髪が頬を撫で、琴美が愛用しているオレンジの香りのついたシャンプーの匂い鼻腔をくすぐった。その甘い香りがわたしの欲望をさらに刺激する。
(……琴美の、におい……)
「えっ!? ちょっとな、なに?」
私がいきなり抱きついたものだから、琴美は目に見えて動揺している。
「ごめん……」
「え?」
なにが。と口では言っているのだろうが、そんな事耳には入らない。
「でも、もう我慢、できない」
わたしはそんな琴美を無視して、押し寄せる感情のまま言葉を紡いでいく。
「だから、なんのこ……っ!」
琴美はその先を続ける事が出来なかった。
次の瞬間には私の唇が琴美の口を塞いでいたからだ。
琴美は驚いたようだが抵抗をすることはなかった。黙ってわたしにされるがままになる。
甘く、とろけそうなくちびる。
「……んっ……」
かすかに感じる呼吸と、鼓動。
はやく! はやく!! はやくしてしまいたい。この後のことを考えるだけでもどうにかなってしまいそうだ。
(ごめんね……)
今度は声に出さず心の中だけで呟く。
それがわたしに残っていた最後の理性だったかもしれない。
わたしは一度体を離し、ずっと忍ばせていたものをポケットからすばやく取り出し……スイッチを押した。
そして、
その飛び出しナイフで
琴美の胸を
……刺した。
ビシュとも、ジュビともいえない音と共に、ナイフを刺した何ともいいようのない感触が伝わってくる。
そのまま奥へと、深く、深くナイフを突き刺していく。
わたしの顔にはっきりとした喜色が浮かぶ。
(あぁ…………)
ずっと、ずっとこうしたかった。
琴美をわたしの手で傷つけたかった。穢してしまいたかった。わたしのものにしてしまいたかった。

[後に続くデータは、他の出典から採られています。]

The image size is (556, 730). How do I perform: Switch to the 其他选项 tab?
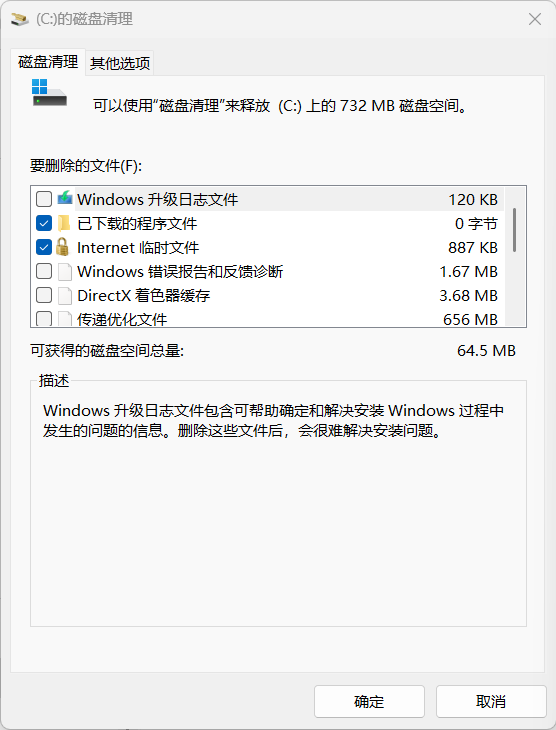pos(120,63)

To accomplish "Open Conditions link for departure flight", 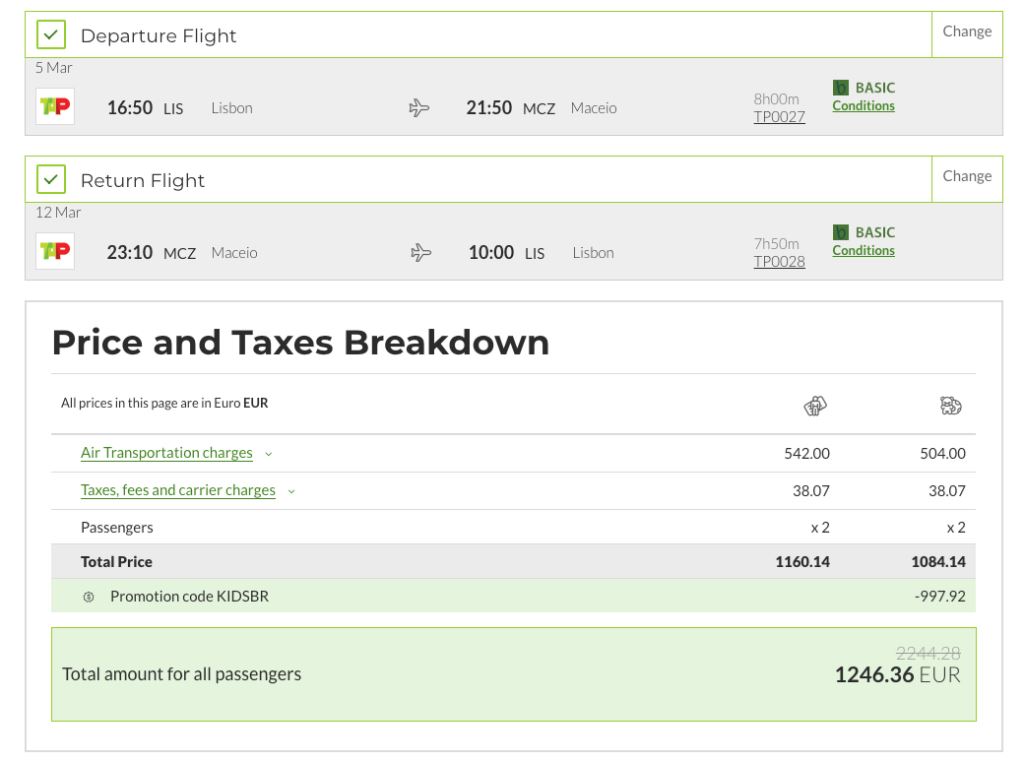I will [863, 106].
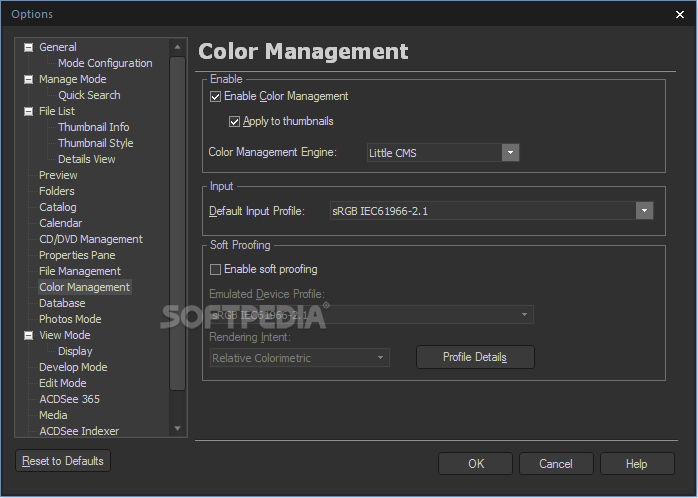Confirm settings with OK button
This screenshot has width=698, height=498.
click(x=476, y=464)
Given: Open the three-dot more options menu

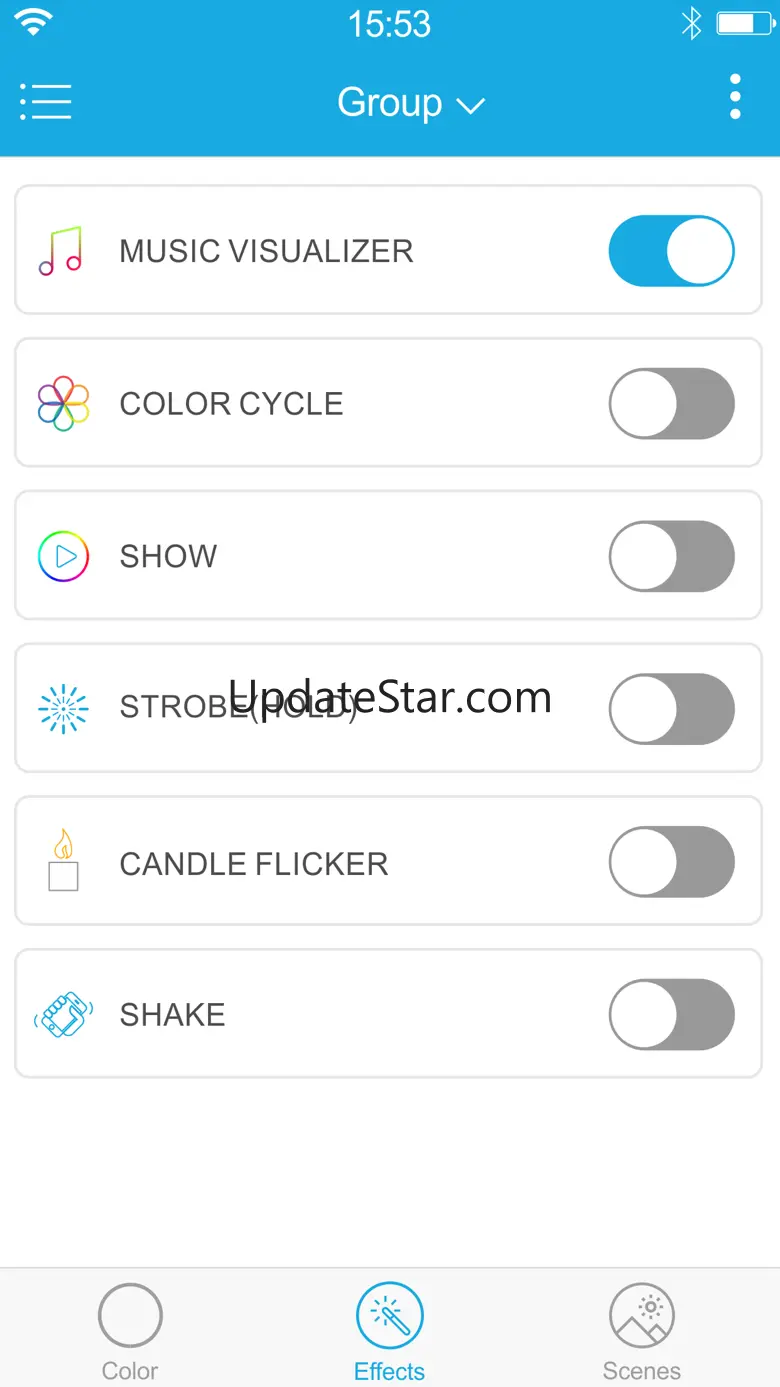Looking at the screenshot, I should point(735,97).
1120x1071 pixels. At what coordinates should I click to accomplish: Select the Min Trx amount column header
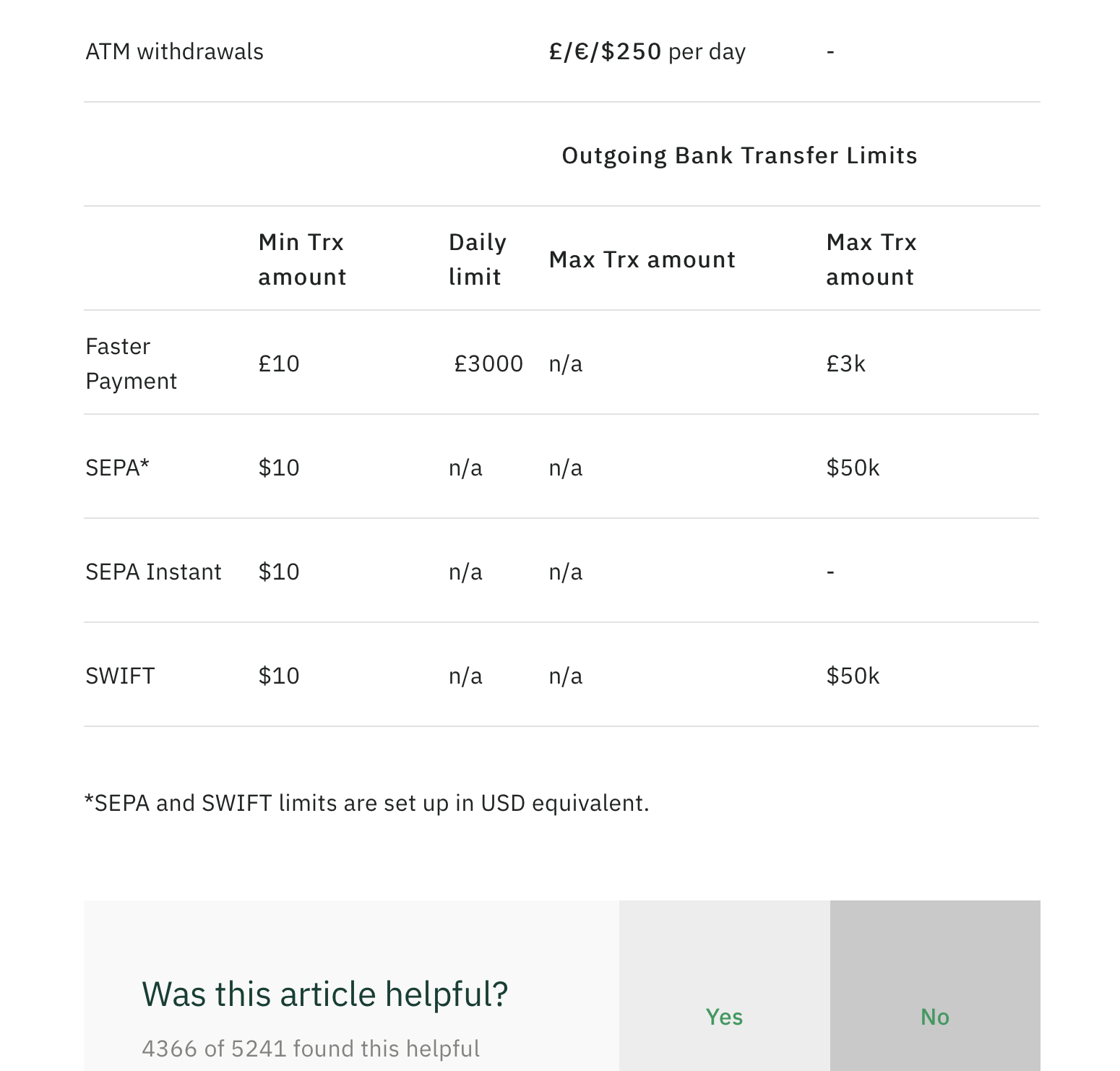point(302,259)
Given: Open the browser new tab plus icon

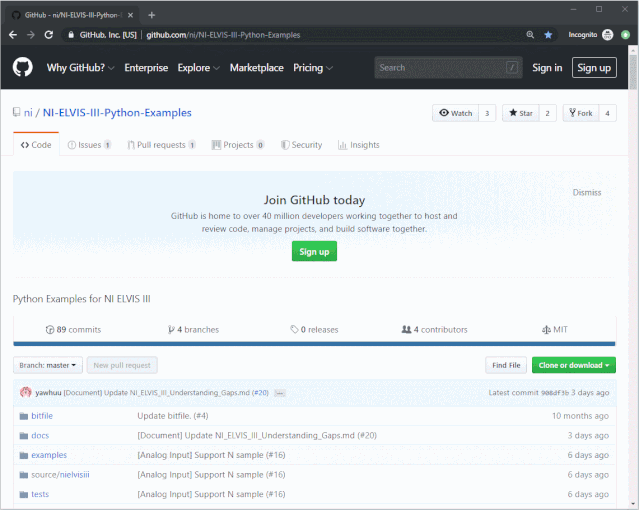Looking at the screenshot, I should coord(151,15).
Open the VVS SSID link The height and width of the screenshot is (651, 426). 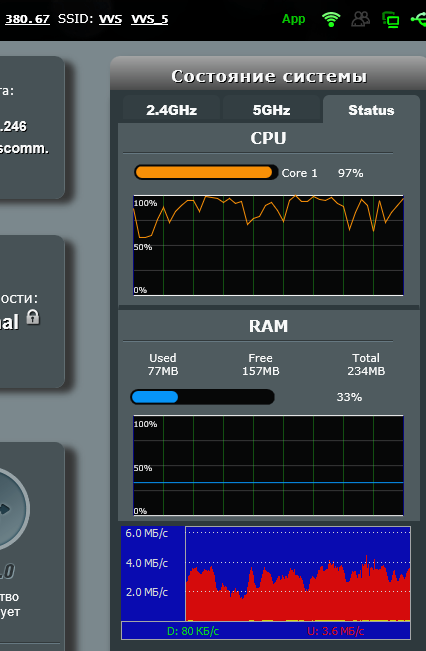(x=110, y=19)
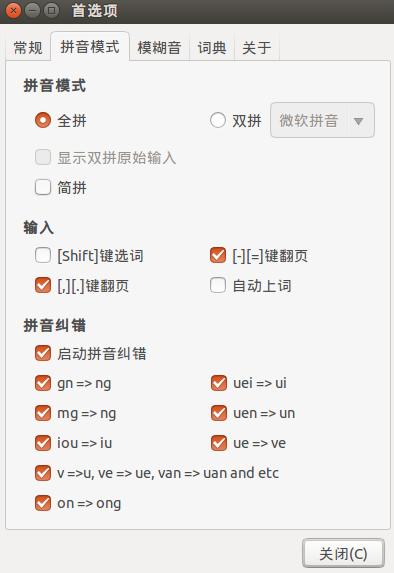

そうしたらどんなに気持ちよくなれるだろうってずっと考えていた。一人でいるときも、二人でいるときも、理絵と三人でいるときにも。学校でも、登下校でも、家に帰っても、部屋で独りになっても、お風呂に入っていても寝る前も、夢の中でも、朝のベッドの中でも。
ずっと! ずっと!! ずっと!!!
それが、今、かなった。
「え………な……に…?」
琴美がかすれた声呟きながらで、弱々しく自分の胸を刺している腕を、わたしの腕を掴んだ。そのままゆっくりと顔を上げてわたしを見る。
呆然とした表情で口からは血を流し、瞳は涙で滲んでいる。
(っ!!)
体中が悦楽に満たされる。
息が詰まるほどの空気がわたしたち二人を包みこんでいく。
「あ……あ……」
琴美はなにやら口をぱくぱくさせたがそこから意味のある言葉が出ることはなかった。
永遠にも感じられる時がすぎ、わたしはゆっくりとナイフを抜いた。数瞬後、琴美の体はまるでスローにかかったように血飛沫を上げながら真っ白な雪の上に倒れていく。
飛び出した血は勢いよく私に降りかかる。
琴美の、血……
あたたかい……
気持ち、いい……
口元には自然と笑いが起きている。
ドサっとした音とともに琴美が雪の上に倒れた。
すぐに琴美の血が真っ白な雪を赤で汚していく。
まだ息はあるようだが、もうその瞳に力はない。
わたしは笑う。
血で穢れたわたし自身の体、その原因を作ったナイフ、そして
血まみれの親友の姿を見ながら。
わたしは笑った。
赤く染まった雪を見ながら。
わたしは、親友を穢した喜びに笑っていた。大切な人を殺めたられたことに歓喜した。一番大事な人の血を浴びて快楽にひたった。
「これで、琴美は、わたしの……ずっと、わたしの……」
気持ちいい。
こんなに気持ちよかったなんて。
今まで十数年生きてきた中でここまでの快感を味わった事なんてない。きっとこの先、これ以上の気持ちよさを得ることなんてできないだろう。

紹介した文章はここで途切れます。